About this task » Every line from the one containing "This screenshot has height=409, width=620." to the end of the records below must be copied exactly, and no pictures may be included.

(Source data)
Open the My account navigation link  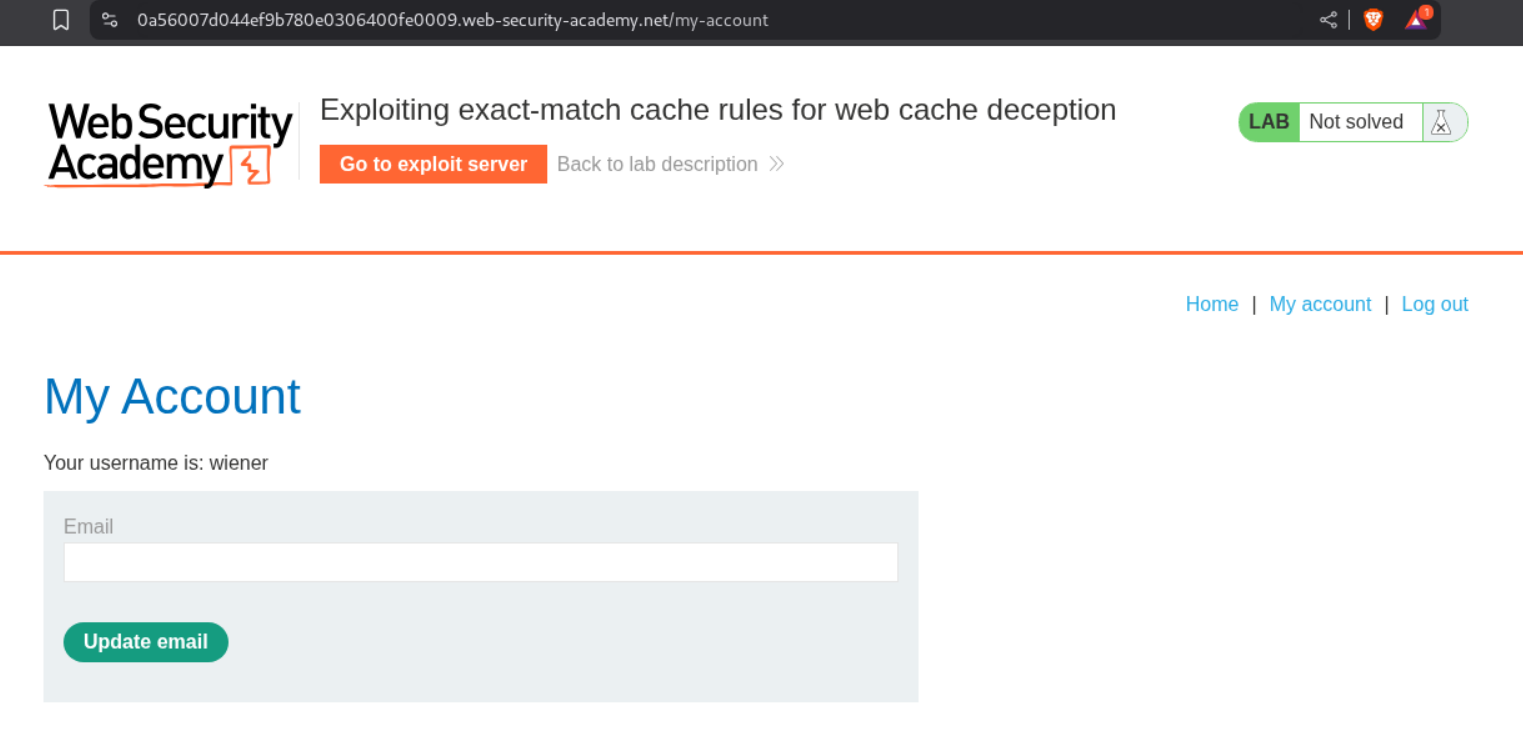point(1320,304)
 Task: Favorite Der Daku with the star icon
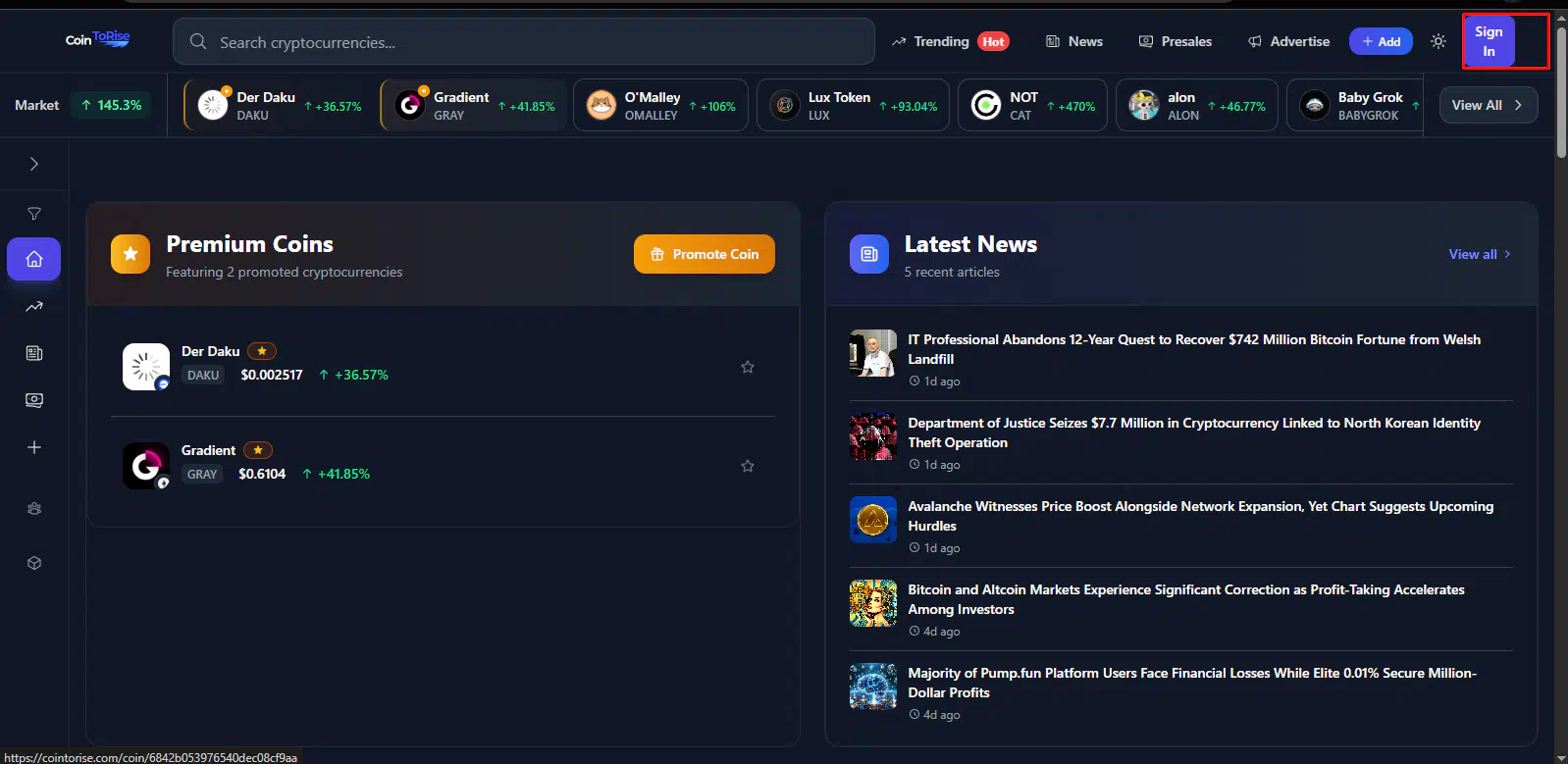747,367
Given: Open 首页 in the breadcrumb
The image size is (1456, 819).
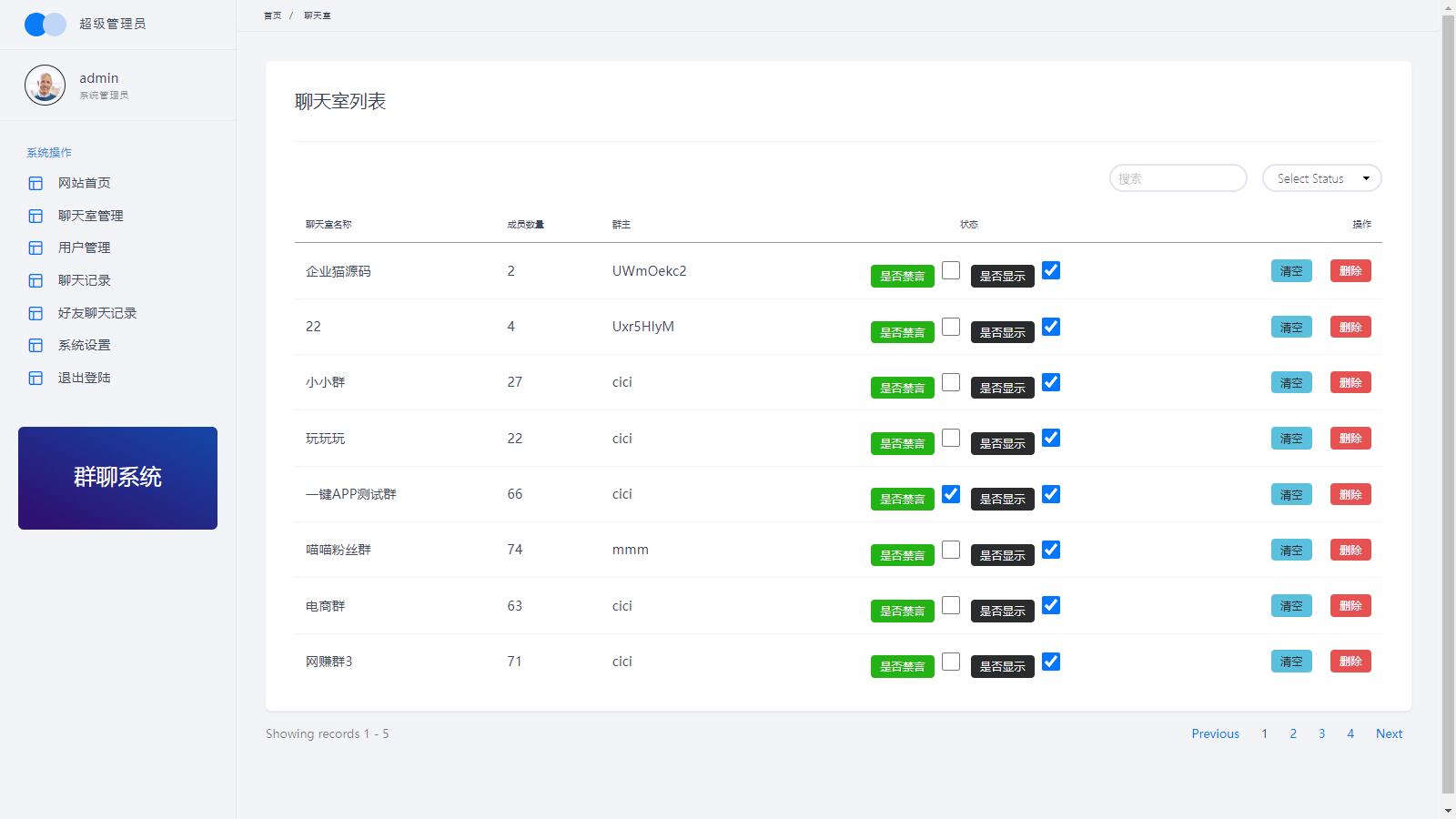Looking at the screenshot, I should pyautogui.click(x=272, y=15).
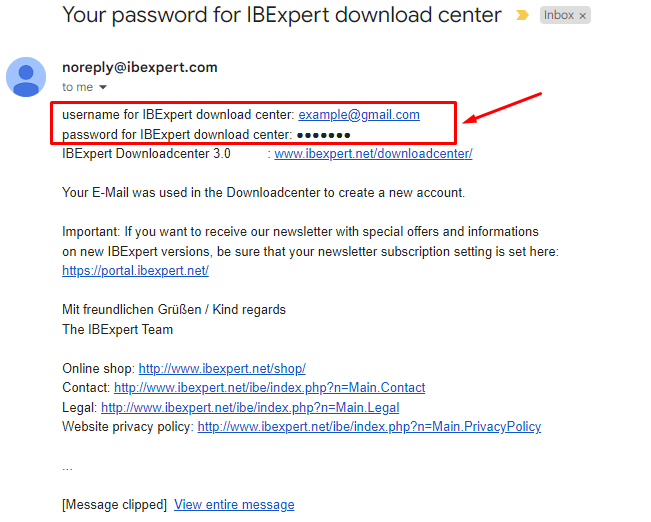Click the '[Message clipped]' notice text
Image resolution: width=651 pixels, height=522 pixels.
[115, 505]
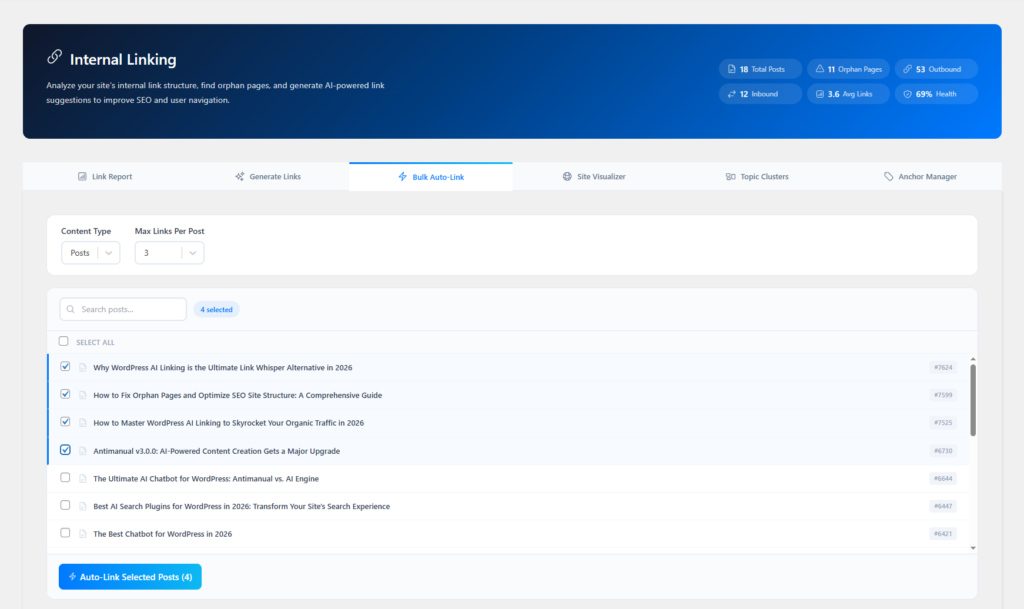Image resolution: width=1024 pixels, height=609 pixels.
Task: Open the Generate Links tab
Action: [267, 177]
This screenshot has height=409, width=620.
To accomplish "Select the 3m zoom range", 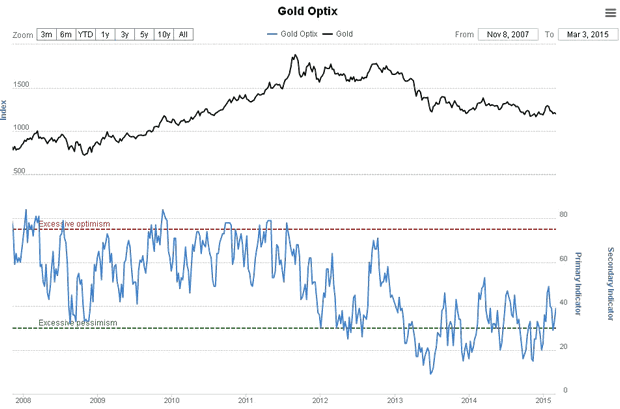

Solution for this exercise »
This screenshot has height=409, width=620.
To accomplish "Select the 3m zoom range", 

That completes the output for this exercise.